President Obama pushes the argument even further with a new perspective. He begins with the bold assertion, “This is the kind of question that is designed precisely to divide us”. He interprets English-only policy debates as divisive, not promotions of unity. He also implies that the question of English as an official language is irrelevant. He makes the bold statement, “Everybody is going to learn to speak English if they live in this country”. He says this as if in response to claims that people will not learn English; but the Senator in favor did not express this concern or fear in his argument. He even encouraged people to speak additional languages. Obama therefore seems to be drawing upon arguments that he knows already exists in English-only discourse. He states, “The issue is not whether or not future generations of immigrants are going to learn English…The question is how can we come up with both a legal, sensible immigration policy”. Obama immediately reframes the question of English as an official language to be about immigration policy. In fact, he even calls the initial question a “distraction” to discussions about immigration, as if the two are inevitably intertwined, and as if one acts as a disguise for the other. In reframing the question, Obama is suggesting that questions about language policy in America stem from fears about immigration. His interpretation of the question, and unprovoked emphasis that everyone will inevitably learn to speak English, suggests that promoters of English as an official language perceive immigrant and minority languages as a threat to the English language and, therefore, to the nation as a whole.

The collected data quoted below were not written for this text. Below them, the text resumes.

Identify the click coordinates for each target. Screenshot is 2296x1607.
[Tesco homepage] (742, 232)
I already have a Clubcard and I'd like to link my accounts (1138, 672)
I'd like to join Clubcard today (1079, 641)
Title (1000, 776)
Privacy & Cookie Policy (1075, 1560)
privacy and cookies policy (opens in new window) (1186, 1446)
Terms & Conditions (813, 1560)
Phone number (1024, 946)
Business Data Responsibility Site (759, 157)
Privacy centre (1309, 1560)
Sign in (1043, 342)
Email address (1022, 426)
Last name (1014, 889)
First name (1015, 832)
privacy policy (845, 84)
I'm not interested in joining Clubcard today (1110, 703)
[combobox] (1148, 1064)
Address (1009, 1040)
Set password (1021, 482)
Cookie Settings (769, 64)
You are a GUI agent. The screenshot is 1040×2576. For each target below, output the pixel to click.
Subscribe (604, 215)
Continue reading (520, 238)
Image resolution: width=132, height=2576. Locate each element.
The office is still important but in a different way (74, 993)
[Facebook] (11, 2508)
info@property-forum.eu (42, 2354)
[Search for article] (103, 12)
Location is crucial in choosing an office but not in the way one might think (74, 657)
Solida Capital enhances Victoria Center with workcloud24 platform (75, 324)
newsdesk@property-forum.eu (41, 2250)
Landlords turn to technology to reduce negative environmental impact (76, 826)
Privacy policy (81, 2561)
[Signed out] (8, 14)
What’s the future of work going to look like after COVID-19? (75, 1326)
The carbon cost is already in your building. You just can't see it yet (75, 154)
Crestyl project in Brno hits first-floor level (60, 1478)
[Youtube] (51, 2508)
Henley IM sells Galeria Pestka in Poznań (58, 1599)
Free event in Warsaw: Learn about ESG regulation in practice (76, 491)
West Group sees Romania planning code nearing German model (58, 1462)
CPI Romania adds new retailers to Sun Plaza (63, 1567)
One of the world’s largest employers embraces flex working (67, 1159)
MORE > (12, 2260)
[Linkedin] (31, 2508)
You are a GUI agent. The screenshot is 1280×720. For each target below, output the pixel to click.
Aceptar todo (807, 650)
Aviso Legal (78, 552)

The three senators offer distinct perspectives within the English-only debate Woolard’s article describes. Kenyan author Ngugi wa Thiong'o values multilingualism and strongly opposes English-only legislation:
In fact, Ngugi argues that interactions between different languages may even be essential to society: “I’d like to think of the contact between languages and cultures and peoples…as the oxygen of civilization”. He says this is the reason why he writes in African languages, in order to “open the space” for all languages that have been historically marginalized. It is a tactic that challenges language hierarchies by assuming an inclusive stance. He raises the idea of hidden knowledge in these languages, referring to an unknown “treasure”. This raises the idea that different languages go beyond translation; they offer new ideas, insights, and knowledge that could be useful and important. Ngugi asserts that “there is no contradiction between having a language of national or international…communication…and thriving languages and cultures that learn from one another…through translation among themselves, but also they’ll find another meeting point in the languages that…have a global reach or national reach and soon there could be many ways in which languages and cultures contact and learn from each other”. He draws upon ideas about globalization as a beneficial phenomenon. Ngugi’s perspective values the inclusion of all languages and cultures within both the public and private sphere, insisting that it will only be beneficial in the long run.